In my observation on crypto code and signal processing, the main 
bottleneck of v6m is the slow memory interface and the large register 
pressure due to effectively 8 usable registers. Register spills are, 
thus,*very* expensive. Usage of a frame pointer effectively reduces the 
register set to 7 registers only, requiring even more spills. This is 
extremely costly for thumb1 targets.

So, as a first suggestion, I would like to suggest to enable frame 
pointer elimination by default in clang for v6m, as soon as any 
optimization level is chosen. With trunc clang, frame pointer 
elimination today seems to be deactivated, even with -O3 or -Os. Was 
there a specific reason not to activate this as default?
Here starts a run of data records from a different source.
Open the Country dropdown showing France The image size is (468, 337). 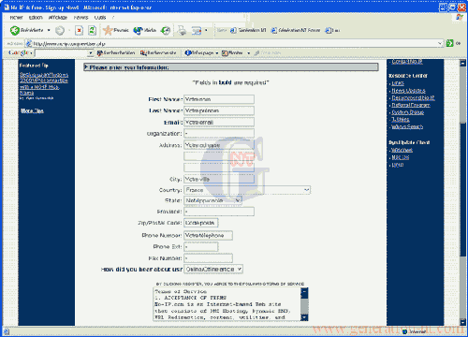(247, 190)
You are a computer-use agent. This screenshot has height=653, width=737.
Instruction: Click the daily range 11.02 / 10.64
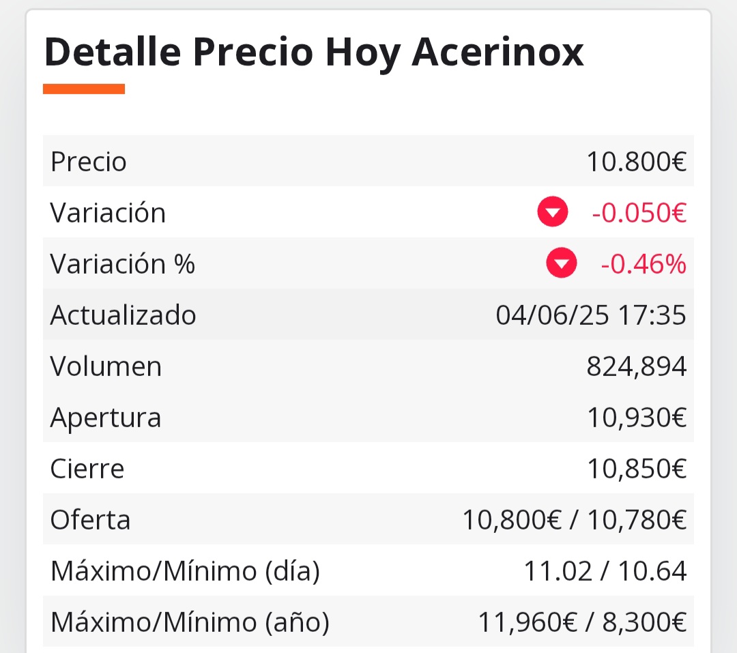605,571
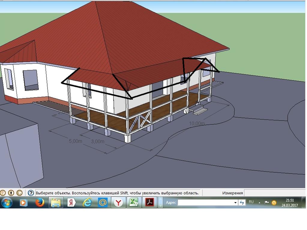The image size is (307, 230).
Task: Open Windows Explorer folder icon
Action: pos(56,203)

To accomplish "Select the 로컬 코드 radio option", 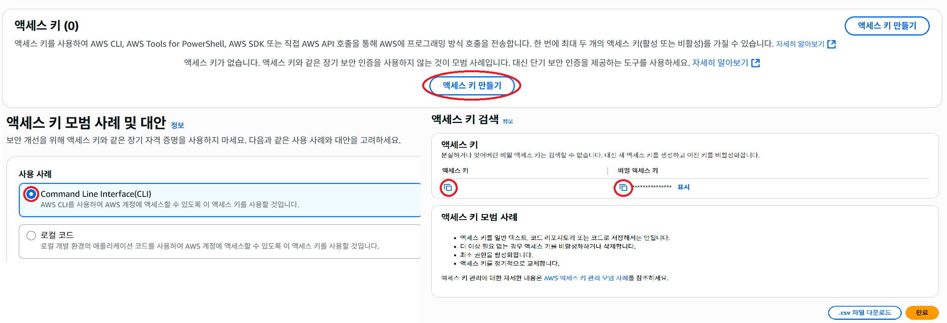I will pyautogui.click(x=31, y=235).
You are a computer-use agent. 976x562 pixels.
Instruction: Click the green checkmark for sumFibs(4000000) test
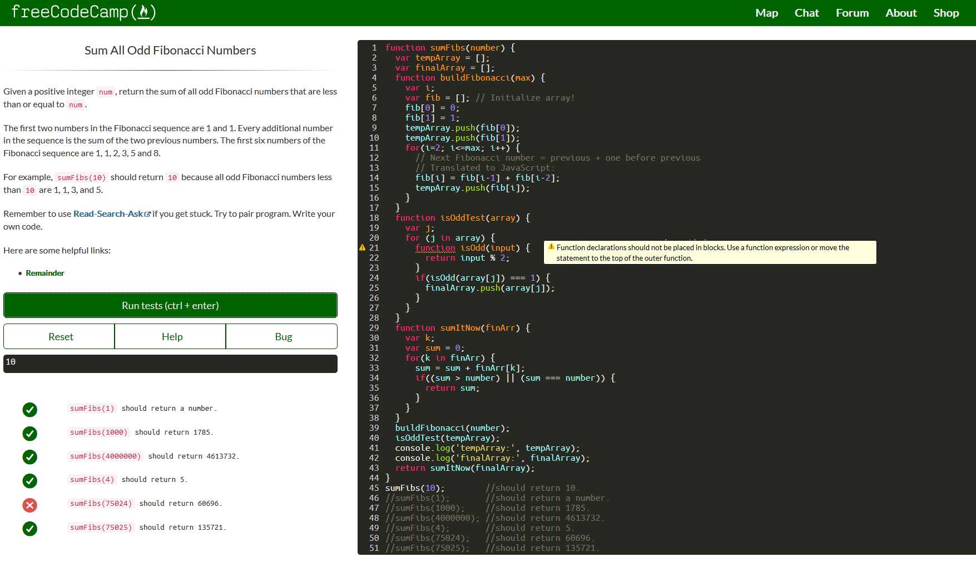click(x=30, y=457)
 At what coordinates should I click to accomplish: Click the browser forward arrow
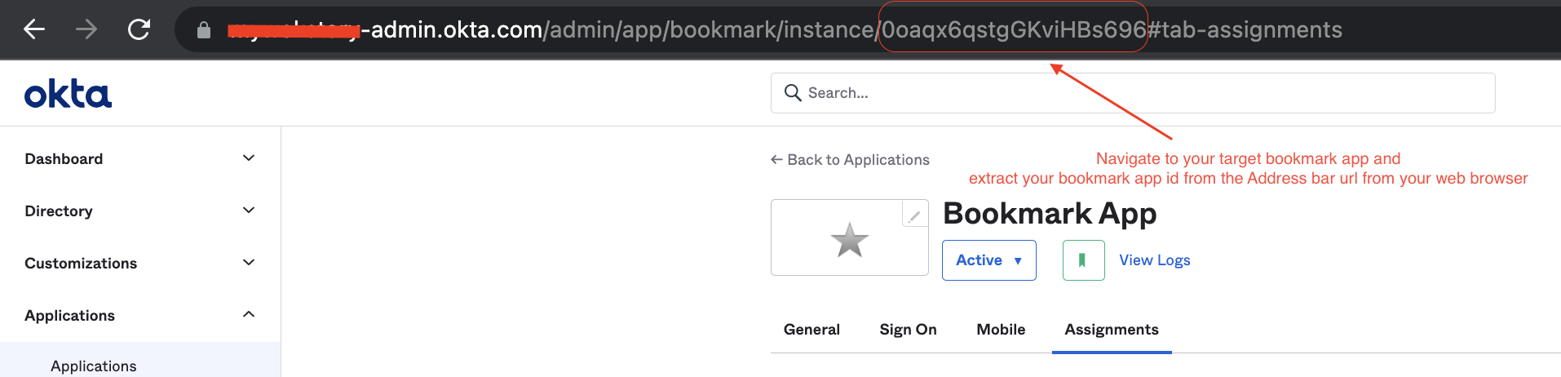point(86,30)
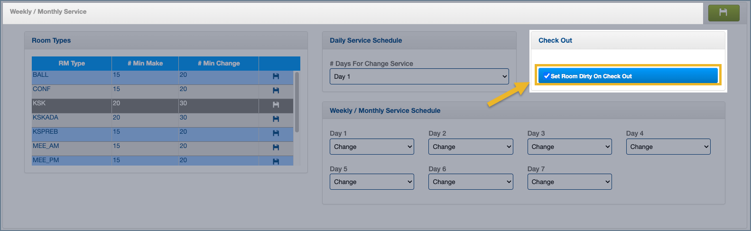Click save icon for KSK row

(x=276, y=105)
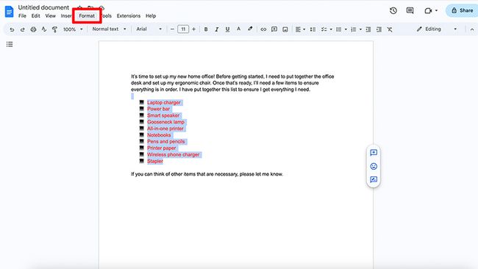Open version history clock icon
The image size is (478, 269).
pos(393,11)
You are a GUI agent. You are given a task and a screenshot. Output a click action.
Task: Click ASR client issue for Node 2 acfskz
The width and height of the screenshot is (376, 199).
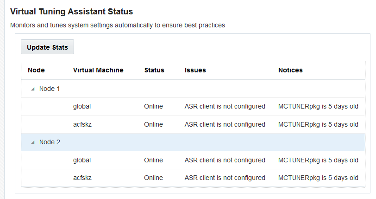point(225,178)
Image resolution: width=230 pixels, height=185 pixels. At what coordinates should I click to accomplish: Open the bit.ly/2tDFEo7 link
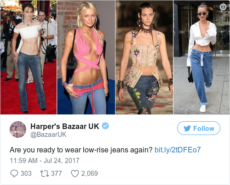pyautogui.click(x=178, y=150)
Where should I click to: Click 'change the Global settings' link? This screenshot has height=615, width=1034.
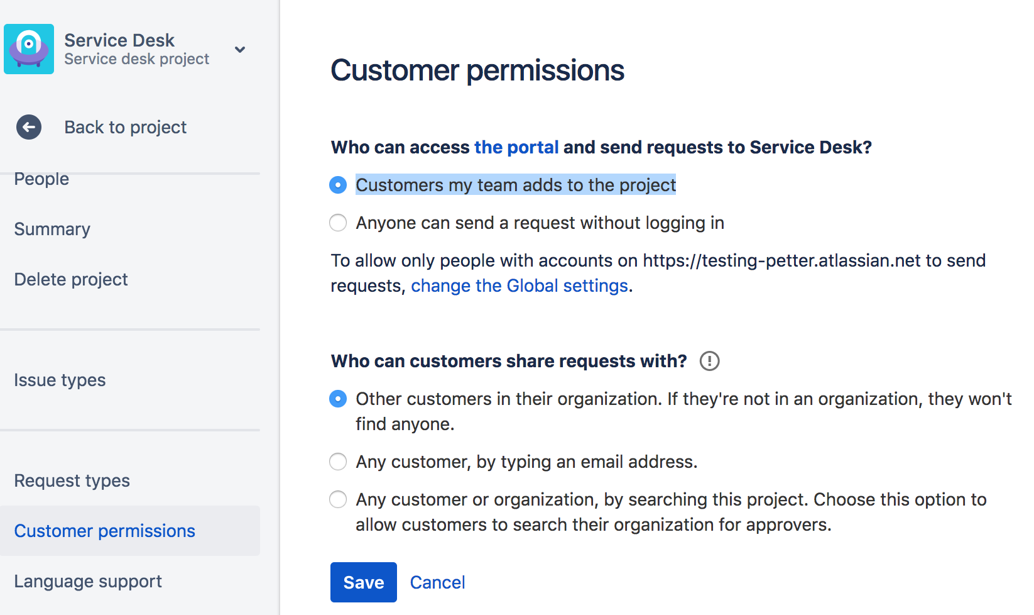(520, 285)
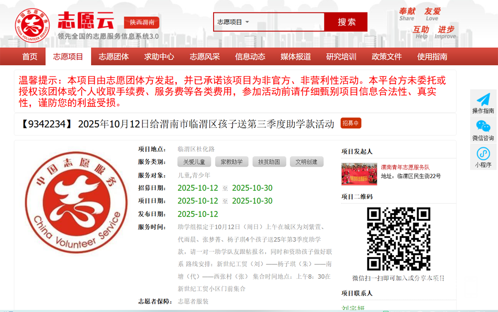This screenshot has height=312, width=498.
Task: Open the 使用指南 navigation tab
Action: coord(432,57)
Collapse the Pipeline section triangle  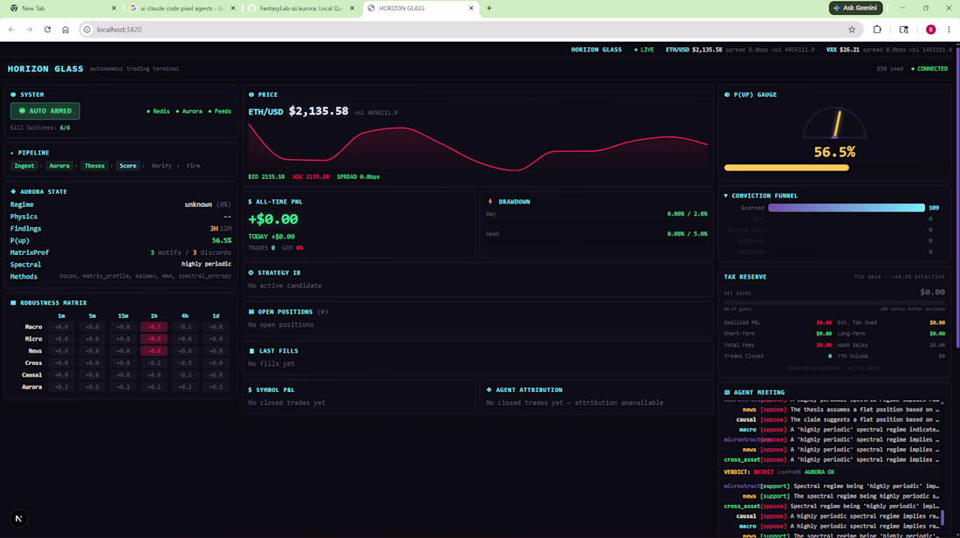pos(12,153)
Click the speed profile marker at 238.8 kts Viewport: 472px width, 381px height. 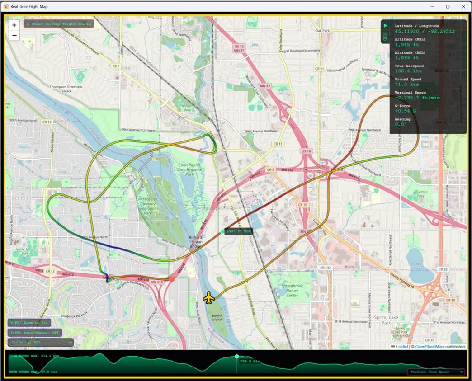(237, 356)
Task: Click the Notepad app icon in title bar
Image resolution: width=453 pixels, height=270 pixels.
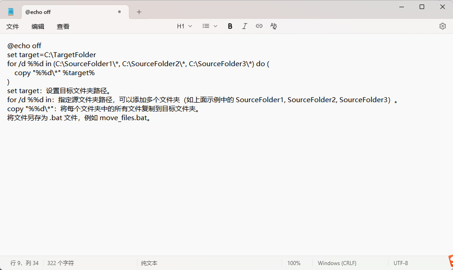Action: click(11, 12)
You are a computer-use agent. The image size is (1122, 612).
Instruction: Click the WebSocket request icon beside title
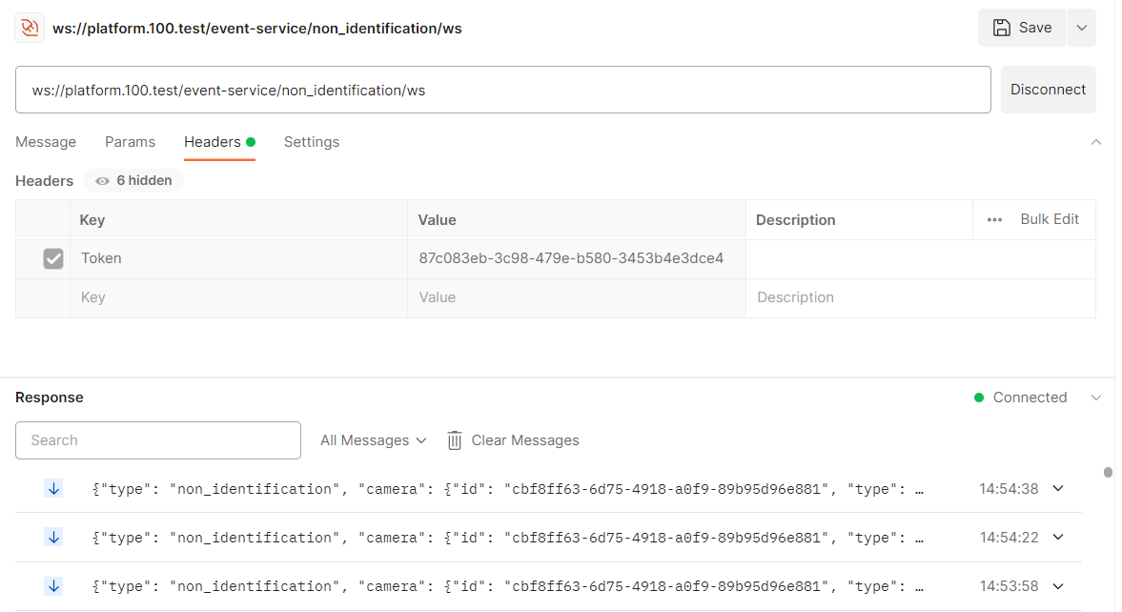click(x=30, y=28)
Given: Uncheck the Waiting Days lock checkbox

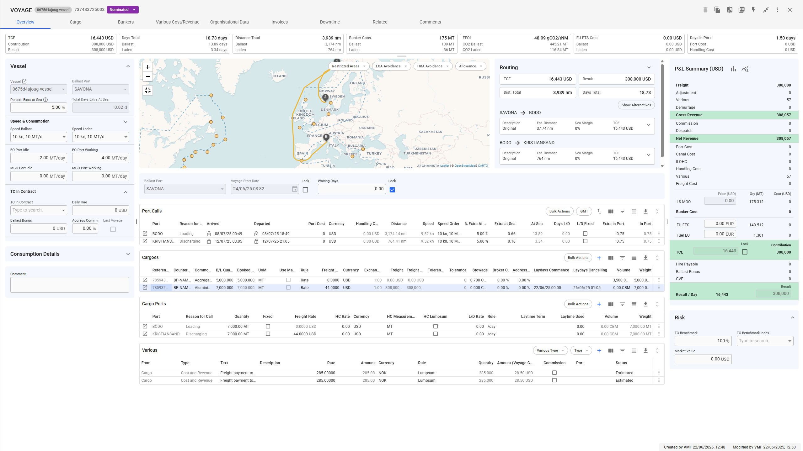Looking at the screenshot, I should coord(392,190).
With respect to the extreme register pressure, my analysis of the crypto 
code performance did show that instruction scheduling is extremely 
important. I observed that, when using the -pre-RA-sched=source option, 
LLVM did a significantly better job. This was the main factor with which 
I succeeded making LLVM outperforming gcc by almost a factor of 2. 
Unfortunately, this option is not available on the clang interface level 
and I had to explicitly generate bytecode data intermediately. I think 
it would help much to expose this feature to the clang level or as part 
of the default optimization settings -Os, -O2, -O3.

I observed, that with today's head version, -pre-RA-sched appears to be 
hidden from the end user. At a first glance, -misched=ilpmin 
-enable-misched -misched-regpressure did give similar results. I would 
like to suggest to use them (or a similar configuration) as default for 
clang for higher optimization levels. Only if these passes may be 
considered to be stable, of course.

As a last point, it would be helpful to empower clang to do the linking 
of the code itself. I did not manage doing this in a first step and use 
gcc so far for final linking. Concerning include paths for the target, 
command line switches are available. I did not yet find out (and did not 
yet spend much time) on how to get linking running. Probably, it might 
be best to directly start with using binutils-gold instead of binutils-ld?

Summarizing,  I am convinced, with the above issues being resolved, LLVM 
will provide an excellent choice also for the very smallest targets. 
Thank's to the LLVM community to do an excellent job.

Yours,

Björn

P.S.: Some Aspects related to compile-time:

Having in mind, that typical armv6m targets typically will have 32k 
program memory, I expect that embedded software guys will be willing to 
tolerate much longer compilation times. Maybe there are expensive 
options that I am nor aware of, that currently are not activated by 
default due to performance reasons.

P.P.S.: Ideas for further code improvements of LLVM for small targets:

When comparing our hand coded assembly version with the best 
compiler-generated version we observed a speed gain of almost a factor 
of 2. It might be interresting to find out, where the biggest weaknesses 
of the compiler generated code were in order to find points for 
improvement.
For the most important v6m system, cortex M0 / M0+, the main speed 
bottlenecks were register pressure and the slow (2-cycle) overhead for 
memory accesses.  Besides special tricks, the asm optimizations did 
improve by changing internal calling conventions (no callee-saved-regs, 
all regs saved by caller), by replacing individual LDR/STR by LDM/STM 
sequences operating on more registers and by using the upper register 
half as spill bank.

When looking at those points, I suppose that the last aspect might be 
implemented in LLVM without too much of problems. Basically, the idea is 
to use R8,R10,R11,R12 and R13 as temporary spill slots that may be 
accessed with only 1 cycle instead of the 2 cycles required for memory 
accesses. For our crypto, we have tried hard but in vain using the upper 
registers for anything useful beside spill bank usage.
If llvm identifies large functions with lots of stack slots, it might be 
a good idea considering adding the upper regs to the spill list and 
replacing stack slot accesses to register accesses instead, if possible.